Benim de inatla smear taramasını yaptırmayan bir iş arkadaşım vardı. Neymiş, utanıyormuş. Ki biliyorsunuz smear taramaları olası bir rahim ağzı kanserinin erken teşhisi açısından çok önemli. Ve bu "ay ben utanırım" zihniyeti "aman bana bir şey olmaz" zihniyetinden bile daha aptalca. Hatun kişi bizim hobi olarak mı doktora gidip bacaklarımızı açtığımızı düşünüyordu bilmiyorum ama sonunda ikna oldu. "Madem doktordan utanıyorsun, hamile kaldıktan sonra evde kendi kendine doğurursun sen artık, sana kıyak olsun diye leğenle sıcak su getirmesi benden" falan diye zırvaladım, o da başta "ya ne alakası var, o mecburiyet" diye zırvaladı ama sonunda doktorluk mesleğinin kapsamı konusunda bir aydınlanma yaşadı. Dişimiz ya da başka bir yerimiz normal dışı bir şekilde ağrıdığında "bir kontrole gideyim" demektense ağrı kesici alıp hayatına devam eden insanlarızdır genelde ama vücudun bazı uyarılarını dikkate almakta fayda var, çünkü bazen hastalık geliyorum diyor. Bazen erken teşhis tedavinin kendisinden önemli olabiliyor, hayat kurtarabiliyor.

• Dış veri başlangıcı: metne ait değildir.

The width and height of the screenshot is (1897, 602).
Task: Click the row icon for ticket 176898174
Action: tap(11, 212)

Kadın hastalıkları ve doğum uzmanından utanan kadın olabiliyorsa, benzer şekilde muayene olmaktan çekinen erkek de olabilir. Bazılarımız "kendimde yolunda gitmeyen bir şey olduğunu hissettim, doktora muayene oldum" derken, bazılarımız olaya "bi tarafımı açıp başkasına gösterdim" şeklinde yaklaşıyor sanırım.

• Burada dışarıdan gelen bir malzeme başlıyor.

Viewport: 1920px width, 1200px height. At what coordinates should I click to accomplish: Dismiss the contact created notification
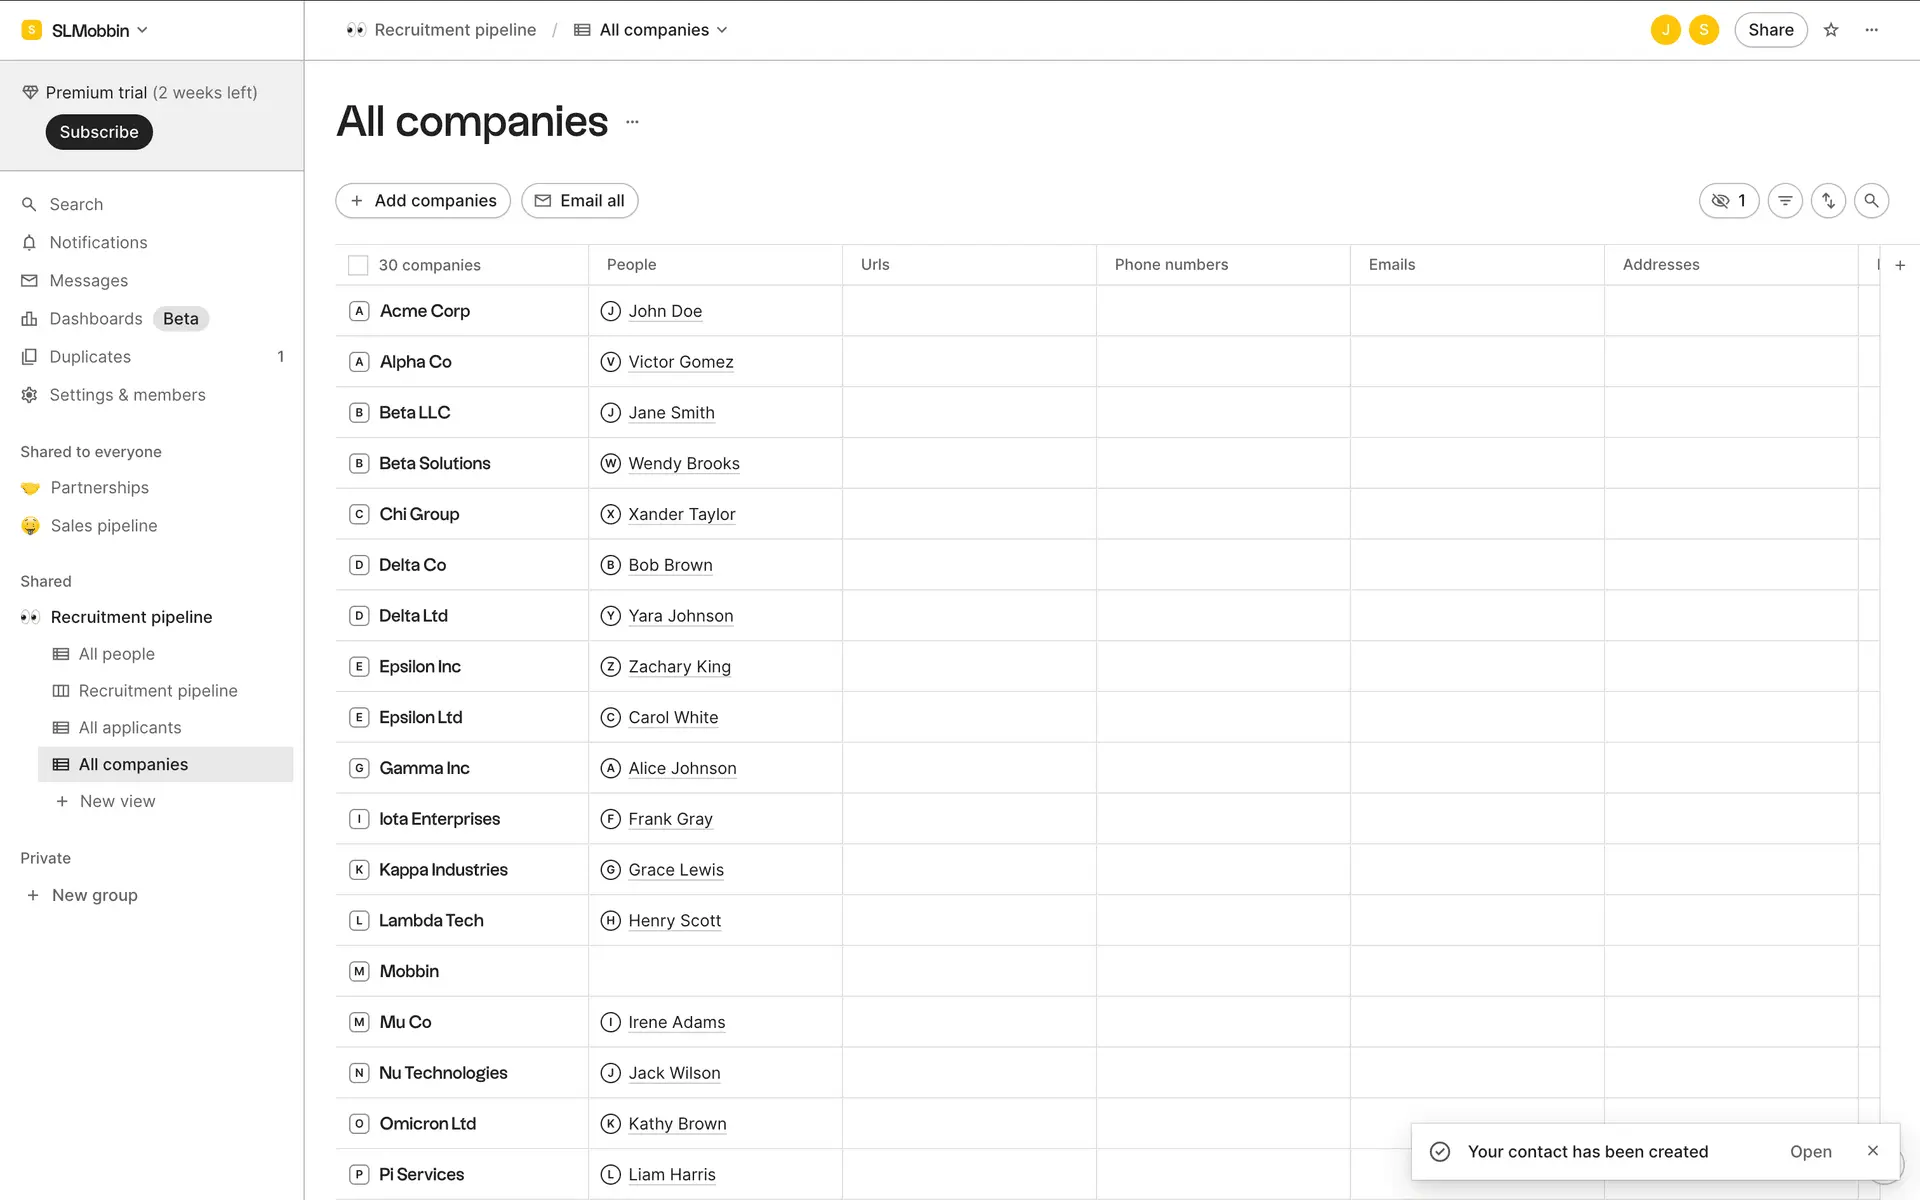[x=1873, y=1151]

Konu sahibinin sorununa gelecek olursak, şahsen kendisini sabrından ötürü kutlamak istiyorum, çünkü içinde bulunduğu durum gerçekten zor, ben olsaydım daha yıkıcı olurdum sanırım. Bir evliliğin bu şekilde yara alması, bir insanın hayat arkadaşından bu denli rahatsız olması ve o kişinin bunu umursamaması çok acı. Söz konusu eş bencilliğin kitabını yazmış. Ama benim aklım almıyor, bir insan ne olduğu belli olmayan ama tehlikeli olduğu bariz ve hayat kalitesini mahveden bir hastalıkla nasıl yaşar, üstelik başta eşinin ve sonra diğer insanların kendisinden açık ve net bir şekilde iğrendiğini bile bile nasıl yaşar... "Aman doktor dötümü görmesin" diye bu kadar şeye katlanılır mı? Diğer arkadaşların anlattığı başka şehirlerdeki doktorlara giden hasta hikayeleri de tuhaf falan ama çözüm sonuçta, içleri öyle rahat etmişse öyledir. Ama onu bile yapmayan bir insanın derdi ya da sorun ettiği şey başka olmalı diye düşünüyorum.

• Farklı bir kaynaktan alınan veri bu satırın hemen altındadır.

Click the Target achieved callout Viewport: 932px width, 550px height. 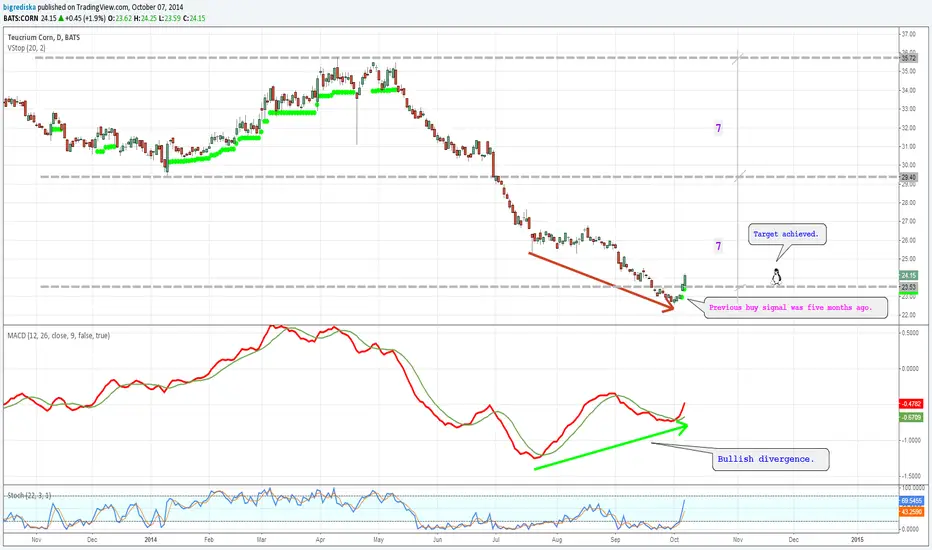pos(786,234)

Ama çok açık söylüyorum, bu benim başıma gelseydi ve eşim kendisinden ve bu durumdan ne derece rahatsız olduğumu bile bile sırf "ay o kıymetli dötümü kimseciklere gösteremem" diye doktora gitmiyor olsaydı ben o "hayat arkadaşlığı"ndan istifa ederdim. Durumun kendisi ayrı iğrenç, benim ne hissettiğimin önemsenmemesi ayrı iğrenç olurdu çünkü.
Allah sabır versin, umarım eşinizin inadını kırabilirsiniz.